Within Generic.xaml you'll need to add XAML that creates the triangle available in the ComboBox control so users can click on it to see all of the available data, rather than just filtered data. The complete XAML that should be added into Generic.xaml is too big to show here (it is available in the article's downloadable source code), but the portion of the code that creates the triangle shape is shown in Figure 6. I took the path from the Generic.xaml file that the Silverlight ComboBox control uses.
Once the Generic.xaml file is completed, a TemplatePart needs to be added into the control's class. We can add a TemplatePart attribute above the class that references the ToggleButton control shown in Figure 6. Template parts are used to reference the different controls defined in the Generic.xaml template.
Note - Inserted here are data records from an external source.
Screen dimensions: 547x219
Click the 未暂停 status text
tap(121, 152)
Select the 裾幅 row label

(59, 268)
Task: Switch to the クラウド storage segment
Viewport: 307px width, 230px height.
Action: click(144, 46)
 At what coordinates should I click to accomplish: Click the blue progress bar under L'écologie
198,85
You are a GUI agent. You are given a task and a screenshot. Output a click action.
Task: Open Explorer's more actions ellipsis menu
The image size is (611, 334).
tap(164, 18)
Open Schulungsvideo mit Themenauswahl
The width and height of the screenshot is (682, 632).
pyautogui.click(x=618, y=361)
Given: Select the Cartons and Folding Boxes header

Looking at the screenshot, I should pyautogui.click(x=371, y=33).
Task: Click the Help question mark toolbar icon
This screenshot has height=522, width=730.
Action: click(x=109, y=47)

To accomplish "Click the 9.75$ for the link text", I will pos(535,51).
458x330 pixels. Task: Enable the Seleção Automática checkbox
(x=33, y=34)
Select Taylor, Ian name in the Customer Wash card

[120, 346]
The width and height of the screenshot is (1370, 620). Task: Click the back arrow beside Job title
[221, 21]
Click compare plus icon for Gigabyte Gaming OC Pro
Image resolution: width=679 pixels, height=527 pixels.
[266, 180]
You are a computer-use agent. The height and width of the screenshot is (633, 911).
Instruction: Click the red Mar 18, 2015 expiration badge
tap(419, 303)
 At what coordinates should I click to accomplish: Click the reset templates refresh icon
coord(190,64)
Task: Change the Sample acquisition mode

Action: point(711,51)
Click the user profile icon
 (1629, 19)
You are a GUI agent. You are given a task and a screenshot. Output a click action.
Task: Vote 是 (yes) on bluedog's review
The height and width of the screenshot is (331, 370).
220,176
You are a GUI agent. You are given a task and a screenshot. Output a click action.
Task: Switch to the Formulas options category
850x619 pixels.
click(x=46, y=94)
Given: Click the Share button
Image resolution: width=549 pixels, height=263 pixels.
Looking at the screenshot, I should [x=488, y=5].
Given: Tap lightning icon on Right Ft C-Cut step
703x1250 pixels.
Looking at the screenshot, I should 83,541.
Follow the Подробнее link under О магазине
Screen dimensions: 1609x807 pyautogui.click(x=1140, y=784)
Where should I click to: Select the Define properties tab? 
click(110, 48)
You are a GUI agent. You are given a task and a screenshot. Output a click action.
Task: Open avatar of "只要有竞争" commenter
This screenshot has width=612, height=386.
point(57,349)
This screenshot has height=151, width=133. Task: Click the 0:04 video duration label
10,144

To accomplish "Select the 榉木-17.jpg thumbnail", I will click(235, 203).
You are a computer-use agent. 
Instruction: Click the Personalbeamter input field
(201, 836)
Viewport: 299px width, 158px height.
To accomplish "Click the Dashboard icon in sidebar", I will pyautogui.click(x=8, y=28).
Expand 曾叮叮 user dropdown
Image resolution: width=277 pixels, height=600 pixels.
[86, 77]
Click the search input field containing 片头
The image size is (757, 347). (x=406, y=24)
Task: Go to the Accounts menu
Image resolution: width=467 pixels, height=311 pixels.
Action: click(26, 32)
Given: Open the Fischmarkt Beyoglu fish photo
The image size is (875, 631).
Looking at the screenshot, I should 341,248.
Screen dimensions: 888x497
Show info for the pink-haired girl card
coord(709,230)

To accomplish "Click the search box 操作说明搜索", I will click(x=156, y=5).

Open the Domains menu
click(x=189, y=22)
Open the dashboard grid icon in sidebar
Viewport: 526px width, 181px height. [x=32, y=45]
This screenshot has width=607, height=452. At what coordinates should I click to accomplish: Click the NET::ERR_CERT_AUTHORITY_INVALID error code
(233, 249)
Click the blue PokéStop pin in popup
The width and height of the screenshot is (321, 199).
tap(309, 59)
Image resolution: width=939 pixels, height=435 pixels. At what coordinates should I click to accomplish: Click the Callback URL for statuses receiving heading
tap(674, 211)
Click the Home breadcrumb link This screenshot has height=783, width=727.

Although TemplatePart’s Name property can be given a direct string value, I followed the convention seen in Silverlight controls and used a constant to define the name value as shown below:
\\[TemplatePart(Name = AutoCompleteComboBox.ElementToggleButton,
Type = typeof(ToggleButton))\\]public partial class AutoCompleteComboBox : AutoCompleteBox
\\{
private const string ElementToggleButton = "ToggleButton";
\\}
Next you'll need to add a ToggleButton property into the AutoCompleteComboBox class, as Figure 7 shows. Looking through the code, you'll see that the set block handles attaching or detaching events that determine if the user is moving the mouse over the triangle shape defined in Figure 6, moving the mouse out, or clicking the shape.
Now that the ToggleButton property is defined and ready to handle events, you need to tell the AutoCompleteComboBox control to use the custom Generic.xaml file mentioned earlier. This is done by setting the control's DefaultStyleKey property in the constructor as shown below:
public AutoCompleteComboBox()\\{
this.DefaultStyleKey = typeof(AutoCompleteComboBox);
Loaded += (sender, e) => ApplyTemplate();
\\}
Next, override the control’s OnApplyTemplate method. You need to do this so that the ToggleButton shown in Figure 6 can be injected into the process, letting us handle the user clicking on it to show all of the items like a normal ComboBox would. Figure 8 shows the code that handles this process.
This code accesses the ToggleButton control defined in the Generic.xaml template using the base class’s GetTemplateChild method. Once the ToggleButton control is found, it’s assigned to the ToggleButton property of our control which handles hooking up the Click, MouseEnter, and MouseLeave events. The ToggleButton_Click event handler does the magic of making the AutoCompleteComboBox control look and feel like a standard ComboBox. As the Mouse event handlers are called the code uses the VisualStateManager to scale the ToggleButton and corresponding triangle path to give a nice visual effect. Figure 9 shows what the AutoCompleteComboBox control looks like in action.
Improve End-User Interactions
In this article you've seen how a simple animation can be added into a Silverlight application to enhance end-user interaction, and how time can be saved by deriving from existing Silverlight controls rather than writing one from scratch. There are a lot of additional "real-life" tips and tricks that could be covered, but I hope that the articles in this 2-part series give you some different ideas for your applications.